Başbakan Yardımcısı Bülent Arınç, yurtdışındaki diplomatik misyon temsilciliklerin artık emniyet güçlerince değil, ordudaki bordo bereliler tarafından korunacağını ifade etti. Arınç, “Musul’daki olay gözümüzü açtı” yorumunda bulundu.

Başbakan Yardımcısı ve Hükümet Sözcüsü Bülent Arınç, yaklaşık 7,5 saat süren Bakanlar Kurulu Toplantısı'nın ardından gazetecilerin gündeme dair sorularını cevapladı. Çatışma bölgelerindeki misyon temsilciklerin korunmasının bundan sonra özel kuvvetlerce korunacağını doğrulayan Bülent Arınç, “Özel Harekat Timleri de şüphesiz deneyimli, iyi yetişmiş emniyet güçlerine ait birimlerdir. Ancak bunlar daha çok şehir şartlarındaki asayiş ve güvenlik olaylarına müdahale etmek üzere yetiştiriliyorlar. Oysa bordo bereliler, prensip olarak savaş ve çatışma ortamını ortadan kaldıracak bir şekilde eğitiliyorlar.” dedi. Bu doğrultuda Genelkurmay Başkanlığı’na hükümetten bir talep gittiğini ve olumlu cevap alındığını kaydeden Arınç, “Musul’daki olay gözümüzü açtı” yorumunda bulundu.

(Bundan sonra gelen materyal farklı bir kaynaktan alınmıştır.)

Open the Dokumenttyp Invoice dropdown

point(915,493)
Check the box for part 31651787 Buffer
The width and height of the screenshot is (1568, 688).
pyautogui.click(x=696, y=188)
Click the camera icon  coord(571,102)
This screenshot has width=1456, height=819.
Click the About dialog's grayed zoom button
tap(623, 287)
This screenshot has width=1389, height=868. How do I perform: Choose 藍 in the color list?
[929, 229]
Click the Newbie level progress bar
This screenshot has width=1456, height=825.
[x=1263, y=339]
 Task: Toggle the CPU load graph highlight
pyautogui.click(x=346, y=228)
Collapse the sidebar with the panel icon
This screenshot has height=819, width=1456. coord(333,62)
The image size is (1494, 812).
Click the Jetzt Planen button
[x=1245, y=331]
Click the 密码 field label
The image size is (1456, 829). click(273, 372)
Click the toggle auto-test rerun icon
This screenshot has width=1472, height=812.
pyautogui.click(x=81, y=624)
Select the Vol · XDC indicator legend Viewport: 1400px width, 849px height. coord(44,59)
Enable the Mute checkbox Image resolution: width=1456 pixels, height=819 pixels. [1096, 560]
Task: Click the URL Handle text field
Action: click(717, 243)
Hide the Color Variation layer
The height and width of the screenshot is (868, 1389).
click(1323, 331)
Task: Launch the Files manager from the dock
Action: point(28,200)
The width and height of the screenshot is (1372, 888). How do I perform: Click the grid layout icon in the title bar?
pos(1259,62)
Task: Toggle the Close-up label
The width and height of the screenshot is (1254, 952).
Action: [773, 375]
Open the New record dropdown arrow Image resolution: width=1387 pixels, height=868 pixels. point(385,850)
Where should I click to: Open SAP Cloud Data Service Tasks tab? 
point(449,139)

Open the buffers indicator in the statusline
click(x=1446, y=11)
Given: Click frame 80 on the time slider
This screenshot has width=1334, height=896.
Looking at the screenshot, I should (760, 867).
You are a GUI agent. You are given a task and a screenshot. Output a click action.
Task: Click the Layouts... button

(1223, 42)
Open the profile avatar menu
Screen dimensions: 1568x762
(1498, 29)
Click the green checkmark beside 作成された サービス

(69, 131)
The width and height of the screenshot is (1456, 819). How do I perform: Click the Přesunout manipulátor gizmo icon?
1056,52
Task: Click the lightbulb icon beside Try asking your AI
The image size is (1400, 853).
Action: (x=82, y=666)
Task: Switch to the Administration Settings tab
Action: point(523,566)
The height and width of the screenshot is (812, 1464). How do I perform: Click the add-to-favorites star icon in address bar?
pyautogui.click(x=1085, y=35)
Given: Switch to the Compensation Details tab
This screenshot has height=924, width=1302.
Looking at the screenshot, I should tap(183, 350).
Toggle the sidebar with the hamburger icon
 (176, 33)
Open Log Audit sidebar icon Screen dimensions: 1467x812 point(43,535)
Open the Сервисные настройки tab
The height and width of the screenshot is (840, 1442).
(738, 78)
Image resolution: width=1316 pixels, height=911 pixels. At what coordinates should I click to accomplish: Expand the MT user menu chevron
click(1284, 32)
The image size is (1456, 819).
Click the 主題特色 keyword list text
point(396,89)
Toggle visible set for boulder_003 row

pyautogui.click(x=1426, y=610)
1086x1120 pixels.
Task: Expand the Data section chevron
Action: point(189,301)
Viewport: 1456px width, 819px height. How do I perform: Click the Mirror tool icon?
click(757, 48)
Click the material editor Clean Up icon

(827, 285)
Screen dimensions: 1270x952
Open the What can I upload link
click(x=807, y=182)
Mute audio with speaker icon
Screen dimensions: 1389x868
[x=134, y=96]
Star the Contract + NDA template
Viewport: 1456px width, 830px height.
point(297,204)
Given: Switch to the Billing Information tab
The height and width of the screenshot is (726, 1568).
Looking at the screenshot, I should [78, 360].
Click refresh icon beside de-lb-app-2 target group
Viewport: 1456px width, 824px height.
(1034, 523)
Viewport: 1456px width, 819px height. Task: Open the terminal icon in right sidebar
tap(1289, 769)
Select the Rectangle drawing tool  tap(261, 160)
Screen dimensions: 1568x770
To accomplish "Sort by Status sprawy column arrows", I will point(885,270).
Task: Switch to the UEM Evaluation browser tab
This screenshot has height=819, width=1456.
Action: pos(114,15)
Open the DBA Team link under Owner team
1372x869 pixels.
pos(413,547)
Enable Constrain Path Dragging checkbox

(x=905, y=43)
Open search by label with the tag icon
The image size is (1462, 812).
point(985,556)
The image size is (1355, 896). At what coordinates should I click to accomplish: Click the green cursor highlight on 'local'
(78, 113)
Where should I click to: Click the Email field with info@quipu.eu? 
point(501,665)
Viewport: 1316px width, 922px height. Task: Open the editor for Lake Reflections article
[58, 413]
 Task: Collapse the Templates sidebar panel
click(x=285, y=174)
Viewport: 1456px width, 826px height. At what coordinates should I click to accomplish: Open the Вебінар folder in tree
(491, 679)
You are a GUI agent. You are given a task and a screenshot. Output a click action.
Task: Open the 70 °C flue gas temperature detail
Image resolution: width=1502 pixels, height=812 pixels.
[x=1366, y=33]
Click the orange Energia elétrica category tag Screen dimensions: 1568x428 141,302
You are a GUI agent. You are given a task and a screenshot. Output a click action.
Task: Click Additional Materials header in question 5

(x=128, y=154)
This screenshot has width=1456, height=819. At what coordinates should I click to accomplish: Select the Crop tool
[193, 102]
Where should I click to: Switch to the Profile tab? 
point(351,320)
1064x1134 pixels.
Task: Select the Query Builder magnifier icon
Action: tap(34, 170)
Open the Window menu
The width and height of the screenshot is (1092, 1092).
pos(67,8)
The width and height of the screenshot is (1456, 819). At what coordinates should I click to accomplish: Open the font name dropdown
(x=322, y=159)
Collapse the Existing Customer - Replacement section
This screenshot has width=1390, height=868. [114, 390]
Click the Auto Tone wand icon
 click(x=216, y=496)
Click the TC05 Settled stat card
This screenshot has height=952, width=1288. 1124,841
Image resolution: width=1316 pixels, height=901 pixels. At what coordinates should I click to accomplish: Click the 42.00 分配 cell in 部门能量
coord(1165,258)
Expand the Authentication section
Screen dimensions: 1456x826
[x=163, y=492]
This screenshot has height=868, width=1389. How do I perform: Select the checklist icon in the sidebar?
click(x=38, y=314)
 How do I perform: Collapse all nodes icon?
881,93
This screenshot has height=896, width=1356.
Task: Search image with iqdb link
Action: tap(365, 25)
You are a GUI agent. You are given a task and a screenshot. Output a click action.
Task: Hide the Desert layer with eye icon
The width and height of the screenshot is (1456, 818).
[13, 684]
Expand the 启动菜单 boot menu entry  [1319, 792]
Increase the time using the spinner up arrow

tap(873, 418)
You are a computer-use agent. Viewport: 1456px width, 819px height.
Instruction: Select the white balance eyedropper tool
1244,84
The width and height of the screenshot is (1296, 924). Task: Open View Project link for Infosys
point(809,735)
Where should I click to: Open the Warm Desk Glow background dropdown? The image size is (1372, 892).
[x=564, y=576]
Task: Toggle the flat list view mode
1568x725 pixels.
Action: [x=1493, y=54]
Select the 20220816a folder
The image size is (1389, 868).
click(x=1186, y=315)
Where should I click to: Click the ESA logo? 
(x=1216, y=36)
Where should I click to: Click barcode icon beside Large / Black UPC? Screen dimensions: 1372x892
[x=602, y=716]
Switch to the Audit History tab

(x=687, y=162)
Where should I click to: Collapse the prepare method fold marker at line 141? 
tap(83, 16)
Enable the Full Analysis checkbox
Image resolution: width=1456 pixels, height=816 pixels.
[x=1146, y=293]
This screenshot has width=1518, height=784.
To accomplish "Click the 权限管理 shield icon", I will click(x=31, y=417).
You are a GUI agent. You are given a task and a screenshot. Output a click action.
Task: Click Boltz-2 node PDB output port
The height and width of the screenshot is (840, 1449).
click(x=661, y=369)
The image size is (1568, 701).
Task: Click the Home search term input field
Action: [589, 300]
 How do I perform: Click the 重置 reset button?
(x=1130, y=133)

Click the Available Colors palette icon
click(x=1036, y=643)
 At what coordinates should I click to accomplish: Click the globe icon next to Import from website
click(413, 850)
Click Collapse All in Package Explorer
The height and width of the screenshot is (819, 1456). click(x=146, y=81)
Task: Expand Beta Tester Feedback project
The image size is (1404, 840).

‘TAMPON BÖLGE BM’NİN ALACAĞA KARARLA MÜMKÜN OLABİLİR’

Türkiye’nin Suriye sınırındaki hareketlilik ve muhtemel tampon bölgenin sorulması üzerine Arınç, Türkiye’de 130 binin üzerinde Suriyeli mülteciye kapısını açtığını anımsatarak geçişlerin Türkiye açısından güvenli bir şekilde olmasının zorunluluğundan söz etti. HDP’li bazı siyasetçilerin sınırın sıfır noktasında şov yapmak istediklerini kaydeden Arınç, herkesin üzerindeki silahı ile rahatça ülkeye girip çıkmasını istediklerini belirtti. Arınç sözlerini şu şekilde sürdürdü: “Şüphesiz güvenli bölge meselesi, siz tampon bölge ya da başka tabir kullanıyorsunuz, bunların uygulanabilmesi Birleşmiş Milletlerin alacağı kararla mümkün olabilir. Eğer New York’ta BM toplantılarında böyle bir bölgenin kurulması kabul edilirse, Türkiye bunun karşısında ne yapabileceğini elbette planlıyor ve neler olması gerektiğini de ifade ediyor. Biz daha çok, güvenli bölgenin insani amaçla düzenlenen, insanları saldırılardan uzak tutan bölge olarak nitelendirilmesini istiyoruz. Böyle bir karar çıkmazsa da kendi iç güvenlik tedbirlerimizi alırız.”